▸ **Short task**: Reproduce word for word the part of the material below that begins with the line containing "You are a GUI" and ends with the line containing "The height and width of the screenshot is (864, 1340).", including both of those lines.

▸ **Provided entries**:
+++
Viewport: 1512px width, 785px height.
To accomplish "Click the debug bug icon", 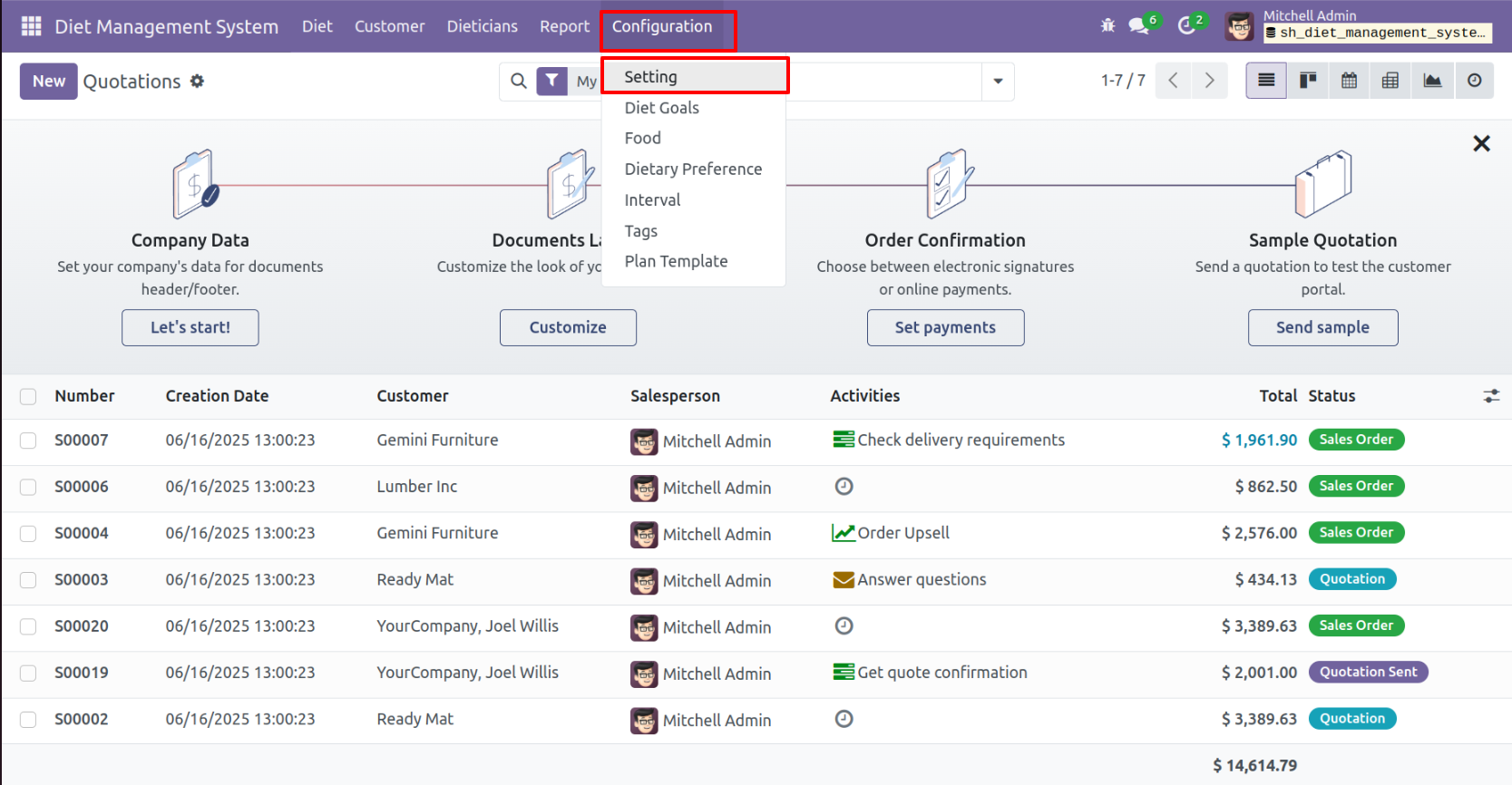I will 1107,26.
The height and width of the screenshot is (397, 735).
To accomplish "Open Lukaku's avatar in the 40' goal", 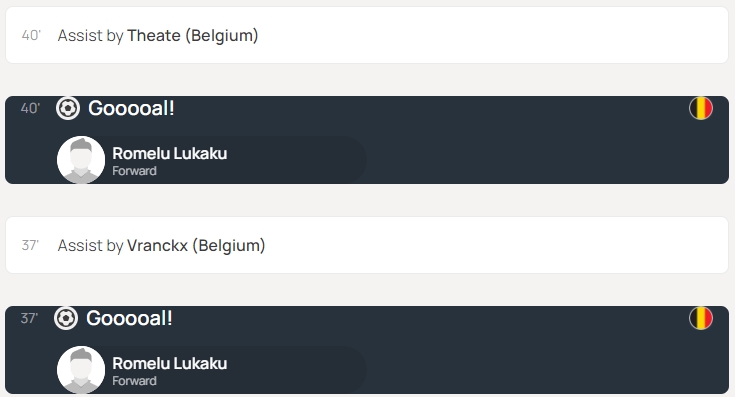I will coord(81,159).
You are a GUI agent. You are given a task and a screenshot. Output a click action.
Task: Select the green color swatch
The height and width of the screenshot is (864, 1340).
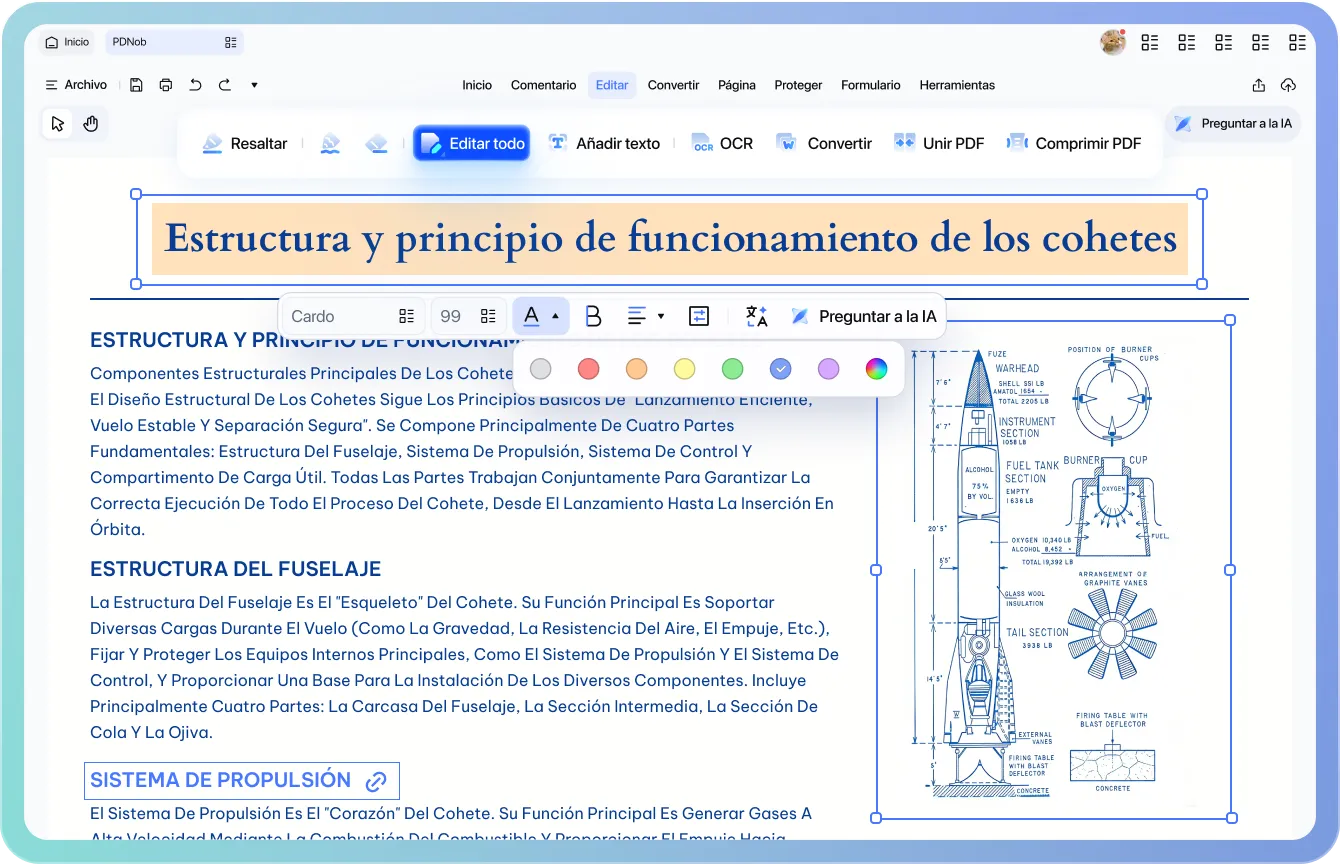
+++
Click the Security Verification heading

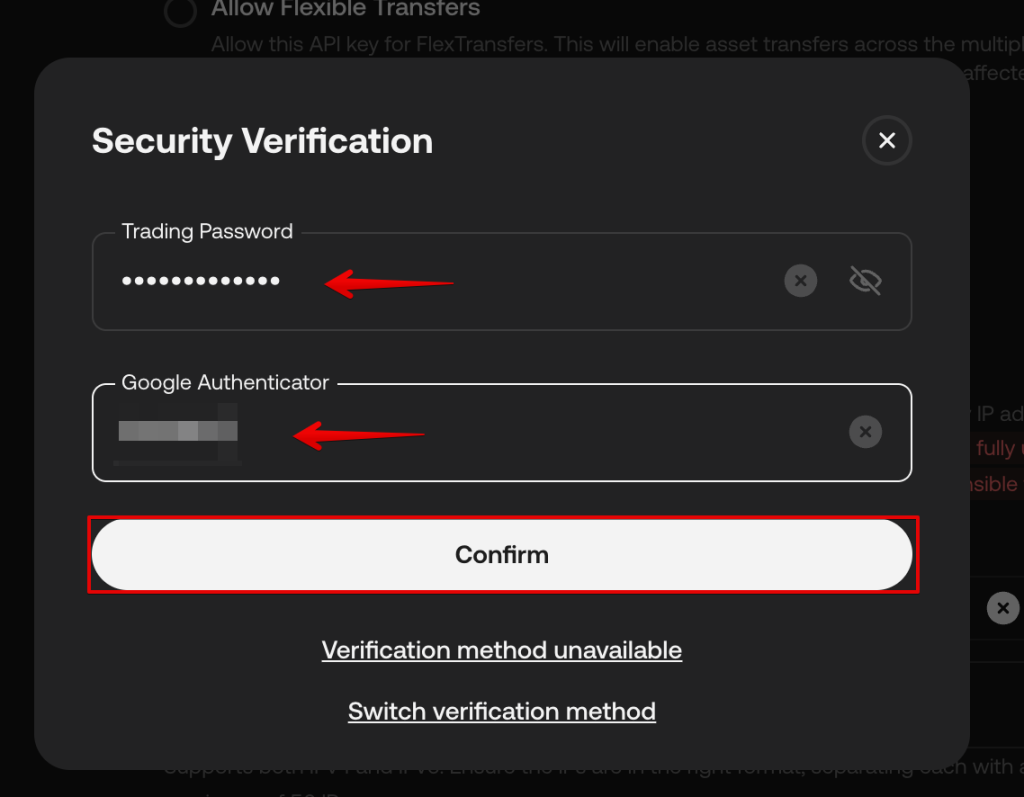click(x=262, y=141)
+++
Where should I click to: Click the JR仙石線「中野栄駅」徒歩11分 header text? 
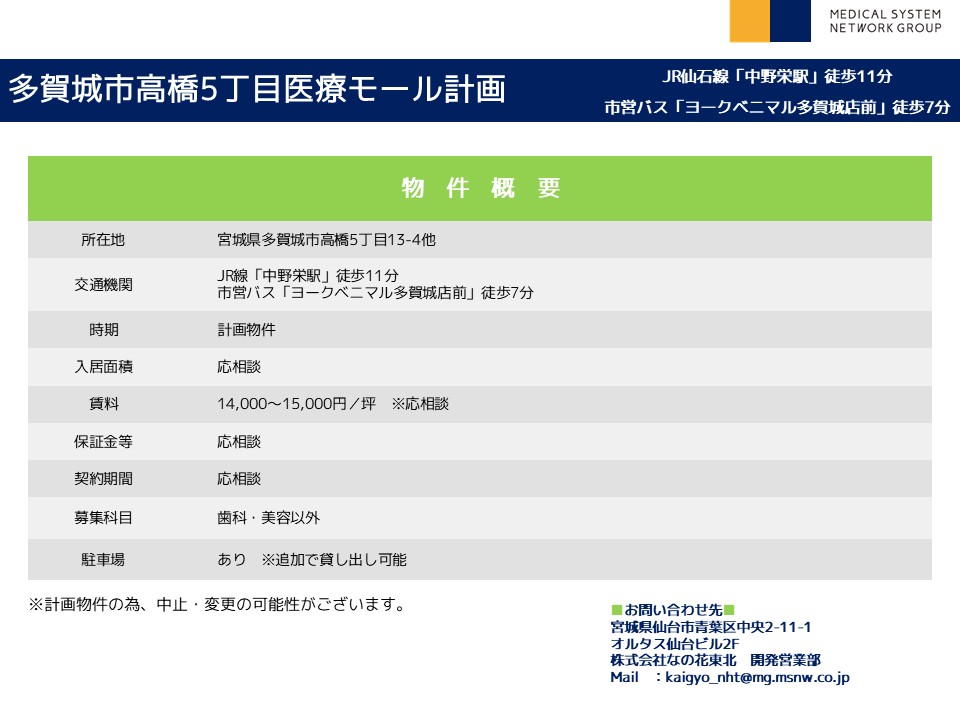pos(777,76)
+++
▸ **The reply**:
You are a GUI agent. You are given a task and a screenshot. Output a click action.
Task: Select the green color swatch
The height and width of the screenshot is (864, 1340).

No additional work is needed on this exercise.